*RECORDS SHOWN*
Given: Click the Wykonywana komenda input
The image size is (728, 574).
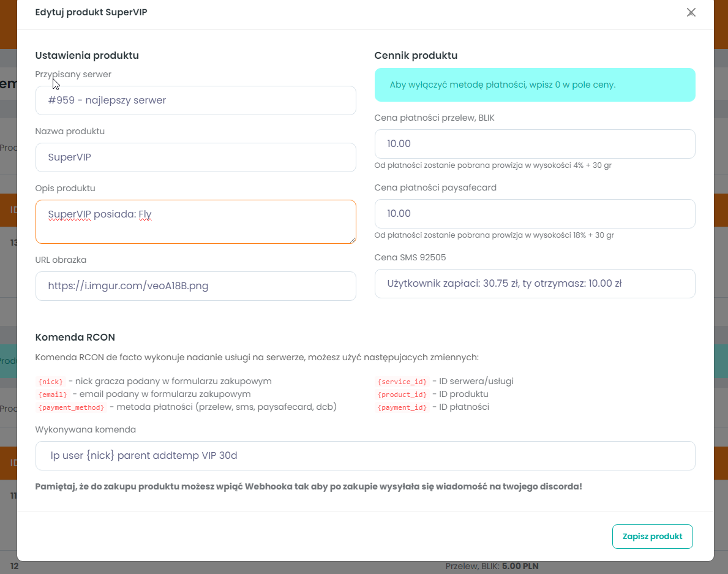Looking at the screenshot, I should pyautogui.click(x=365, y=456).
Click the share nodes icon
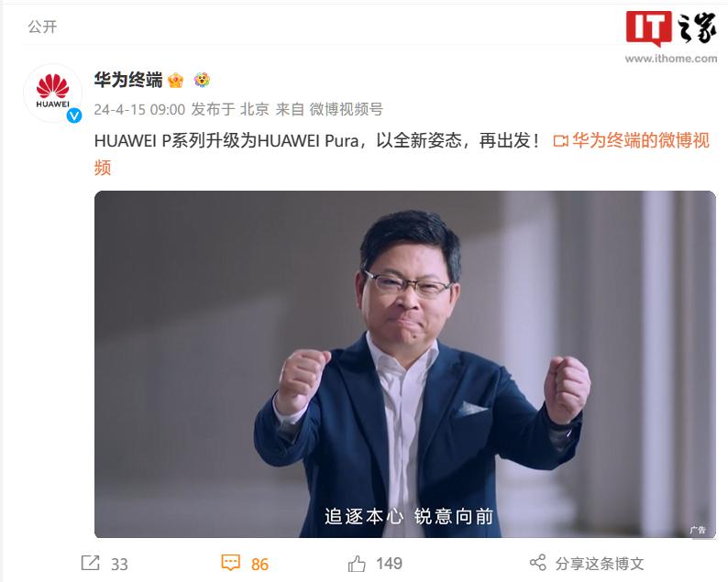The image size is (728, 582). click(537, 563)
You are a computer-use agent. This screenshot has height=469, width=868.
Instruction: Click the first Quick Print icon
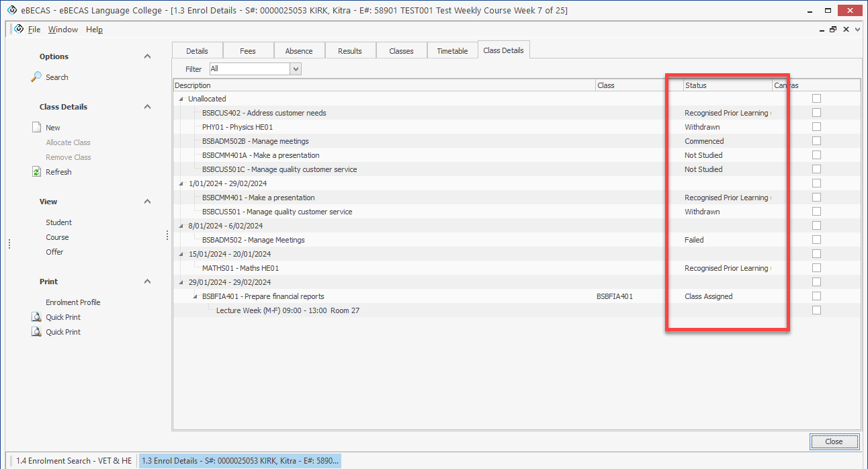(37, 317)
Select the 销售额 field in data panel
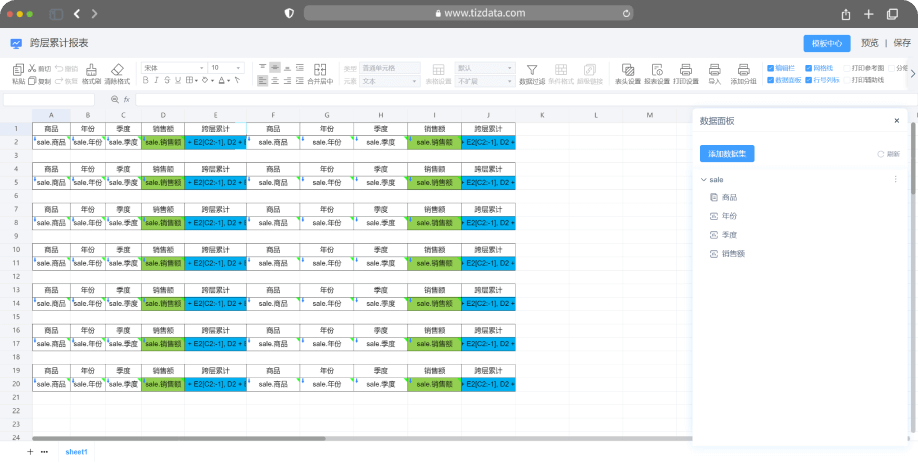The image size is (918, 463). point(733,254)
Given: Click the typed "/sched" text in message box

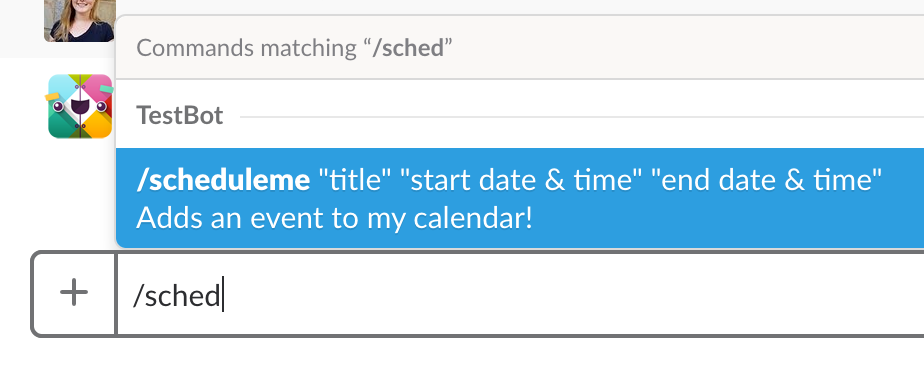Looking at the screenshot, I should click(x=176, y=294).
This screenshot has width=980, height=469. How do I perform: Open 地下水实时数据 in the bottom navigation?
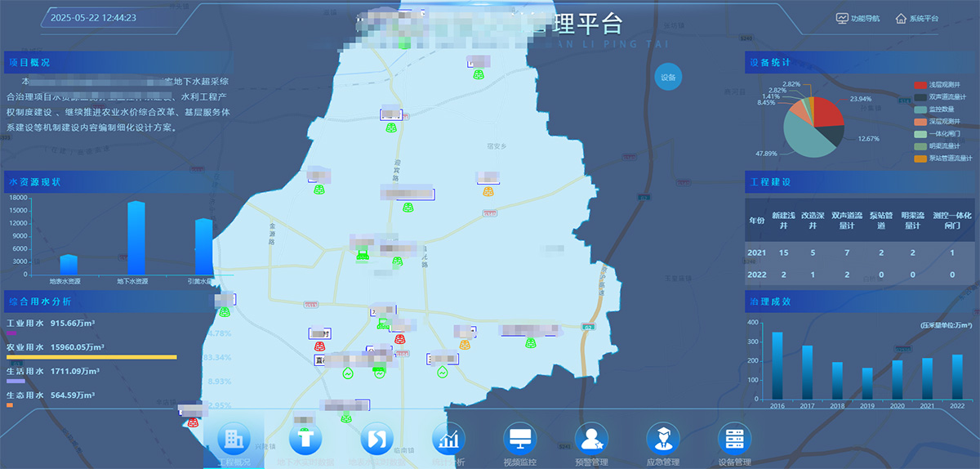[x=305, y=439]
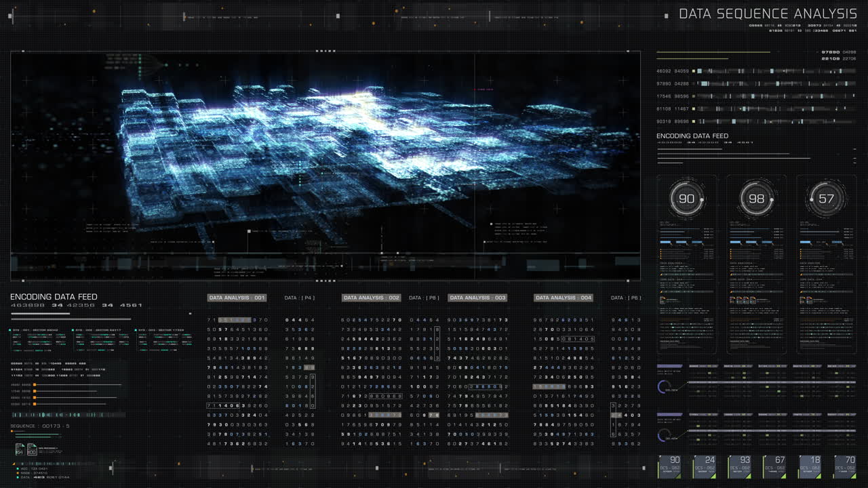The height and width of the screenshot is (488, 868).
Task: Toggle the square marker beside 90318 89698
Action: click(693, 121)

*WORK REQUIRED*
In the entries above, find the line containing "The image size is (728, 574).", then please retype it and every line after it through the last, exactly as written, omitting pictures.

*OUTPUT OF THE TASK*
The image size is (728, 574).
Looking at the screenshot, I should pyautogui.click(x=365, y=456).
Click the share nodes icon
The image size is (728, 582). click(537, 563)
You are a computer-use agent. This screenshot has height=469, width=868.
Instruction: Click the first Quick Print icon
(37, 317)
Select the 销售额 field in data panel
The image size is (918, 463). point(733,254)
Given: Click the typed "/sched" text in message box

Looking at the screenshot, I should click(x=176, y=294).
This screenshot has width=980, height=469. How do I perform: Open 地下水实时数据 in the bottom navigation?
[x=305, y=439]
The height and width of the screenshot is (488, 868).
Task: Toggle the square marker beside 90318 89698
Action: click(693, 121)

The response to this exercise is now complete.